He felt so secure in who he was; Doctor Manfred Snipe, Orthopedic Surgeon was finely embroidered across his perfectly white, plastered lab coat. He wore it everywhere. He wanted the world to know what he had accomplished and what he was.

He pulled his new, hot, red Jaguar into his RESERVED FOR Dr. slot. As he opened the door a beat up rust bucket of a truck slammed into his open door narrowly missing him. He jerked back in horror seeing the crumpled door.

“Ahhhhh, #@$%&#@&%” erupted from his well educated lips. He slid over to the passenger door and got out.

“What the %#$@*&% us going on? What kind of idiotic nut are you?”

He rounded the back of the injured Jag expecting to see a beer toting hillbilly. What he saw getting out of the attacking vehicle was a petite, frail looking woman about thirty years old in a nursing uniform.

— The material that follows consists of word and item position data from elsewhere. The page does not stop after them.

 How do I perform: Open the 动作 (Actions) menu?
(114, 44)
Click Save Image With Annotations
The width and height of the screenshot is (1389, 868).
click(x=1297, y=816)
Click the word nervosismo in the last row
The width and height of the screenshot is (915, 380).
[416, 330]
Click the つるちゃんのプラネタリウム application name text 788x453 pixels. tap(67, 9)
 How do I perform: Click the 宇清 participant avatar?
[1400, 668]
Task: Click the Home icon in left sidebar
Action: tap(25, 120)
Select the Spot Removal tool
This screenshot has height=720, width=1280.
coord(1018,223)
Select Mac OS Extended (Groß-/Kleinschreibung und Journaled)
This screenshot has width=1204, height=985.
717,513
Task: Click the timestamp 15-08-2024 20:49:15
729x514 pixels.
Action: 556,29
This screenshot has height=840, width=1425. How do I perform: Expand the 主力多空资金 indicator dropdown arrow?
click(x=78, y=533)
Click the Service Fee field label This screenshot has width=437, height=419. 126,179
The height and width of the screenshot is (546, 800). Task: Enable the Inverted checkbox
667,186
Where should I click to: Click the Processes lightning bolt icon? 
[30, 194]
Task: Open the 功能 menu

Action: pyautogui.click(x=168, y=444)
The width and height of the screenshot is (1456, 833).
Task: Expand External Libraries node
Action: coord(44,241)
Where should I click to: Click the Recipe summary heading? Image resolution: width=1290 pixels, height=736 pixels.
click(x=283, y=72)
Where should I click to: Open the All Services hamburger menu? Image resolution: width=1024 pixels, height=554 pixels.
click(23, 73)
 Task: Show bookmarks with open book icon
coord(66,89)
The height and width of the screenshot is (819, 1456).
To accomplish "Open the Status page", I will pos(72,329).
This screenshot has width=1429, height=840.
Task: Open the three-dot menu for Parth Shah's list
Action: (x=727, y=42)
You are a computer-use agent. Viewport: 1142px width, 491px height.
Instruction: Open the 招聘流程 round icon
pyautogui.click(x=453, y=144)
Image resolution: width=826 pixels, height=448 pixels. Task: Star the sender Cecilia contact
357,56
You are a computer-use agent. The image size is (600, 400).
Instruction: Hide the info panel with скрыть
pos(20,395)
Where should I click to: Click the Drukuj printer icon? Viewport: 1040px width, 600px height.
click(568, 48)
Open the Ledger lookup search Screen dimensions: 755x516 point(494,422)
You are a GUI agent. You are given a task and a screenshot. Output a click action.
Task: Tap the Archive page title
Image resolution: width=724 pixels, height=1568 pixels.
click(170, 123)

“Oh, sir, I’m so sorry. My brakes went out and I couldn’t stop.”

He positioned his body dead in front of her, towering over her like a commanding general.

“Little girl, you just hit a ninety thousand dollar car. That door you smashed cost more than you make in a year. That piece of junk you call a truck out to be crushed into a small block of metal and thrown in the ocean. I suppose you do have insurance?”

She stood there speechless, looking over her shoulder and about to cry.


She cries.

“Oh, God, now she’s crying. What are you crying about?”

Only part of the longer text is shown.